Bawa Lal Dayal (Lal Das Bairagi) (?–?) was a 14th-century Indian saint.

Biography 
Bawa Lal was born in the village of Kasur near Lahore, Punjab. His father was Bohlamal and his mother was Krishna Devi. He left his home at the age of 8 in search of his guru Chetan Swami and went to Lahore. From Lahore, he went to Behra, Gujranwala, Sialkot, Riyas, Rajouri, Kashmir, Mansarovar (Kailash Parvat) and then moved towards Badrinath and Kedarnath. Eventually, he reached Punjab. On reaching Lahore, near Shahdra at the bank of river Ravi, he had darshan of Chetan Swami.

Lal Dayal is mentioned in famous historical works including Samudra Sangama, Ḥasanāt al- 'Ārifīn, Majma' al-Bahrayn, Dabistān-i Madhāhib and Mathnawi-i Kajkulāh.

Temples

Main Temple: Lal Dwara Dhianpur 
Shri Dhianpur Dham is the most sacred holy place for pilgrimage among the followers of Bawa Lal Sampradaya. Dhianpur is a village in Gurdaspur district in the Indian state of Punjab. Located about  from Batala, it is well known for the ashram of Lal Dayal, a fourteenth century Hindu religious saint of the Punjab. The 2001 census of India recorded Dhianpur as having a population of 3,095 forming 510 households.

In A.D. 1495, Bawa Lal arrived at this place with Dhiandasji, Gurumukh Lal and Kashi Ram and was so impressed with the beautiful and calm atmosphere that he gave it the name Dhianpur after the name of his disciple Dhiandas. The Shri Dhianpur Dham temple complex is situated on a hillock and has the sacred Samadhi of Bawa Lal and Gurumukh Lal, the first successor of Bawa Lal, Vyas Gaddi and Ram Mandir.

Shri Dhianpur Dham is visited by hundreds of thousands of people from around the world. The city of Ludhiana also has a temple of Lal Dyal situated at New Shivaji Nagar, Ludhiana since 1970.

Notable interactions with Prince Dara Shikoh 
The prince Dara Shikoh, elder son of Mughal emperor Shah Jahan, was depressed and did not have the courage to face his father, the shah Jahan, due to the defeat in Khandhar battle in A.D. 1653. He started residing in Lahore. Looking at his depressed state, Jahan's mirmunshi Chandra Bhan Brahman advised Dara Shikoh to meet Bawa Lal. On hearing his praise, he was influenced and wanted to have darshan of Shri Bawa Lal ji.

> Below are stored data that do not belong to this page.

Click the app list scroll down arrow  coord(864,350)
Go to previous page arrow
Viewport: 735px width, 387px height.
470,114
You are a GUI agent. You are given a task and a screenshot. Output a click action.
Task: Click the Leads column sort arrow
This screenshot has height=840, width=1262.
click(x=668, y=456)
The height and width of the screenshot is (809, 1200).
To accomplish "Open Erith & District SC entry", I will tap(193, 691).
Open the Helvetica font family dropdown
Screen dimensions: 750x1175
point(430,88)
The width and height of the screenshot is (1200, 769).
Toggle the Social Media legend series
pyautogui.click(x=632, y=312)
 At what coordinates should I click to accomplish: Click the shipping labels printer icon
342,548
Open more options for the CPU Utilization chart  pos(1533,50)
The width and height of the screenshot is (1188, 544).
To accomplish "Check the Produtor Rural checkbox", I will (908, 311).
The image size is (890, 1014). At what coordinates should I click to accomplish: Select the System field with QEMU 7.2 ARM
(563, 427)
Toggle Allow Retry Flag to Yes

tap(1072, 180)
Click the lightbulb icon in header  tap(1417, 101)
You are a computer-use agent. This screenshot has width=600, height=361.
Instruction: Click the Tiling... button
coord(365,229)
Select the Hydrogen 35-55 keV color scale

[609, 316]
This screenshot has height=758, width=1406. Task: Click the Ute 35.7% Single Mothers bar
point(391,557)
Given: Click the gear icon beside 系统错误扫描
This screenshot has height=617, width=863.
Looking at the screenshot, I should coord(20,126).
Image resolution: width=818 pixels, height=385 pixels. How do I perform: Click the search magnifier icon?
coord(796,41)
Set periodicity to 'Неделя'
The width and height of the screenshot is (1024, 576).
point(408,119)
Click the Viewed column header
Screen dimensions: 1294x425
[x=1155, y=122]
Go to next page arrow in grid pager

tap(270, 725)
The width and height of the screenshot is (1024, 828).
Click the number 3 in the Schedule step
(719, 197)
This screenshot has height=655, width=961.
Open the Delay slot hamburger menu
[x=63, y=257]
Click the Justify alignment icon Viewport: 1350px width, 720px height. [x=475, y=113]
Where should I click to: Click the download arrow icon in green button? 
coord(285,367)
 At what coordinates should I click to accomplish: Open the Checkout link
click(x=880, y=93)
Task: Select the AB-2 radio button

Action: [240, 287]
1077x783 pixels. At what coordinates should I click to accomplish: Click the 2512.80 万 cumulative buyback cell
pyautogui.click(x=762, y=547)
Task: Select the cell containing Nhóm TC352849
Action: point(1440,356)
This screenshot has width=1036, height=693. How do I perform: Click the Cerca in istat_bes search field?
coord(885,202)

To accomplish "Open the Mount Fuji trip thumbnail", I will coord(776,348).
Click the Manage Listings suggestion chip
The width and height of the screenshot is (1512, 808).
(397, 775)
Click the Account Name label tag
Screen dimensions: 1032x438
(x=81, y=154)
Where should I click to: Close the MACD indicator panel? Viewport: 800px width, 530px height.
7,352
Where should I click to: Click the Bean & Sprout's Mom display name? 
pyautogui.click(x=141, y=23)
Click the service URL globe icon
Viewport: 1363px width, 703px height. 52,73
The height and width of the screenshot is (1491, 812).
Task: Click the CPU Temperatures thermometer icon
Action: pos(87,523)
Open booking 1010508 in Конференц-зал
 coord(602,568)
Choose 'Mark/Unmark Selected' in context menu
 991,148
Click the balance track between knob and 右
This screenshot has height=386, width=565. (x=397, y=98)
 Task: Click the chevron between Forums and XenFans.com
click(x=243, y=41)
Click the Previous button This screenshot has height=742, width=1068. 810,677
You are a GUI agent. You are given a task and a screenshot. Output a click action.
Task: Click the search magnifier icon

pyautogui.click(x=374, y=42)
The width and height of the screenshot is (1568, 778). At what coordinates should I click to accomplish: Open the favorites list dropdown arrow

He held a series of interviews with Bawa Lal and discussed with him about the life of the ascetics,  the relationship between the guru and the devotees, the circles of life and death, idol worship, the path of spiritual salvation and various other topics.

From 1652 to 1653, Dārā held discussions with Lāl Dās in Lahore.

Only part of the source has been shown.